To: Ilaine who wrote (52075)3/6/2008 11:13:38 PM
From: wonk  Read Replies (2) | Respond to of 542201
 
Here is the link to Kaiser HIPAA rates for California. Subscriber only, age 50-54, $446/mo. I would guess that these rates are subsidized somehow as Virginia's is much higher.

You misread the document. The California rate, $50 co-pay, subscriber,spouse & 1 child, 50-54, is $1300 month. Again compare that to the rate in Virginia (as of 2005) of $2253 per month.

If you want to get a better understanding of the differences between Virginia and – say California - here are two guides from the Georgetown University Health Policy Institute.

healthinsuranceinfo.net
healthinsuranceinfo.net

They will provide all the info you need but here are the operative quotes:

If you are HIPAA eligible, California law limits the premium you can be charged. Even so, you may find that your premiums are quite expensive….

If you are not HIPAA eligible, California does not limit what you can be charged. If you have a serious health condition, your individual health policy premiums may be very high.


As compared to Virginia:

The law does not prohibit Virginia health insurers from charging you more because of your health status. regardless of whether you qualify for HIPAA status (my comnent)
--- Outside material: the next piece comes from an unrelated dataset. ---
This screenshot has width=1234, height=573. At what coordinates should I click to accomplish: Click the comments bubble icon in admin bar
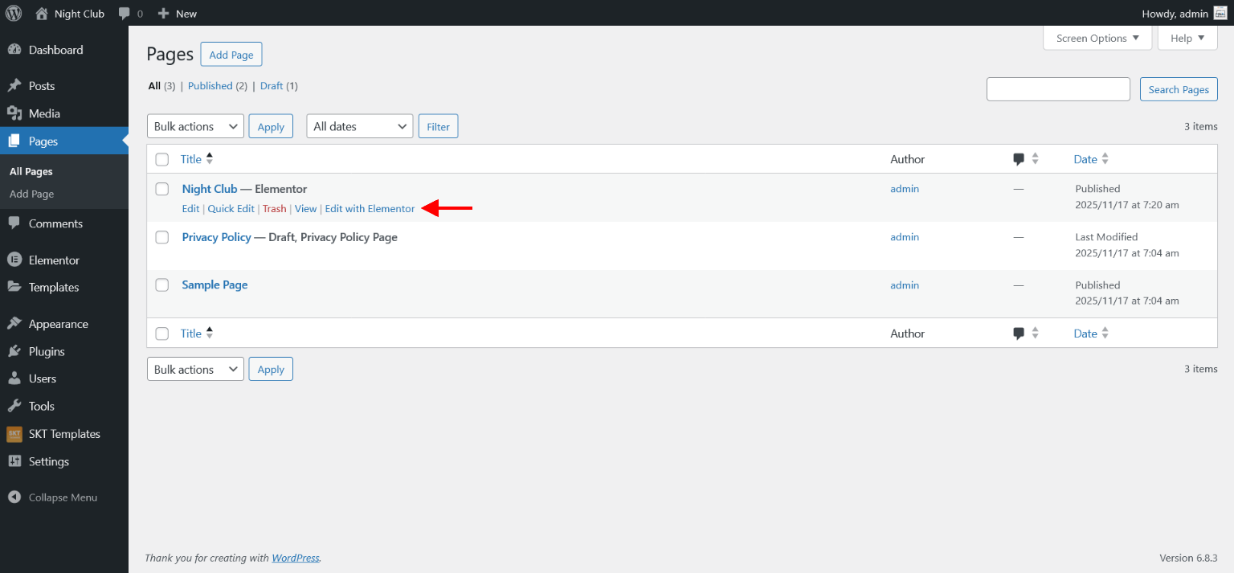click(x=125, y=13)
I gather that insurance companies don't like being forced to insure people who are uninsurable.

You need to remove the word, "uninsurable" from your vocabulary. Everyone is insurable if they can afford to pay.
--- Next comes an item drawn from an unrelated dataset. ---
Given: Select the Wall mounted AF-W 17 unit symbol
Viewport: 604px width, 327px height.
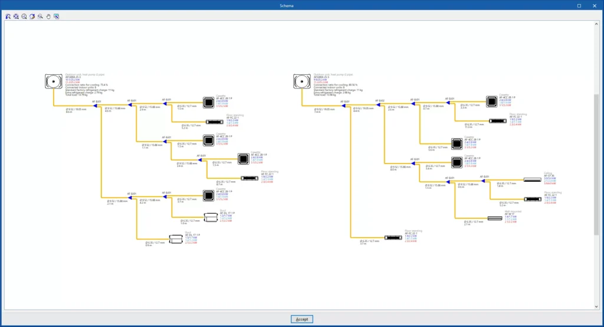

I guess that's why states are creating their own risk pools.

The reason why rates differ by state is because the insurance industry is essentially exempt from Federal Antitrust Law. (see McCarran-Ferguson Act, 15 U.S.C. §§ 1011 et seq., in 1945.) Here is an excellent report on the history of Insurance regulation in the US. As a lawyer, you will appreciate that it focuses predominately on the development of statutory and case law.

gao.gov

Here are a couple of choice quotes:

…The availability of the antitrust exemption does not depend on the quality of a state’s regulatory scheme, or its effective enforcement. Rather, a court is only to determine “whether the State . . . has regulated the business of . . . insurance, and not to determine whether this regulation could be better and more effectively done.”…
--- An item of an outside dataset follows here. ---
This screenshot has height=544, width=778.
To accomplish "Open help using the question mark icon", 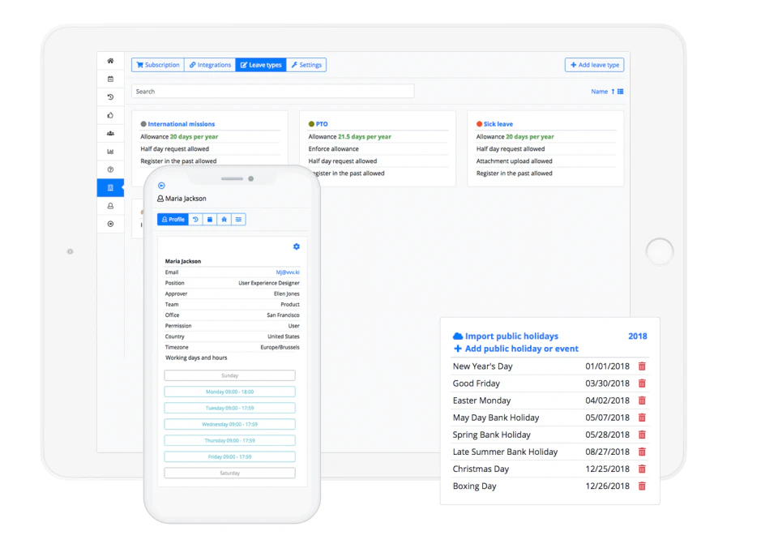I will [x=110, y=169].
As noted above, in Royal Drug, the Supreme Court concluded that, “ecause . . . it is very difficult to underwrite risks in an informed and responsible way without intra-industry cooperation, the primary concern of both representatives of the insurance industry and the Congress was that cooperative ratemaking efforts be exempt from the antitrust laws.” Royal Drug, 440 U.S. at 221; see also SEC v. Nat’l Securities, 393 U.S. at 460 (“[c]ertainly the fixing of rates is part of this business [of insurance].”).


Thus, in the absence of state regulation, insurers may cooperate to set rates. California regulates rate, Virginia does not.

As a free market capitalist, you may feel that regulation of rates is bad. However, without the counterbalancing prohibition against rate fixing, you are guaranteed artificially high, colluded and price-fixed rates.

ww

postscript....

I am really curious as to why you did not buy your own insurance policy before you became uninsurable. Would that not have been the rational thing to do?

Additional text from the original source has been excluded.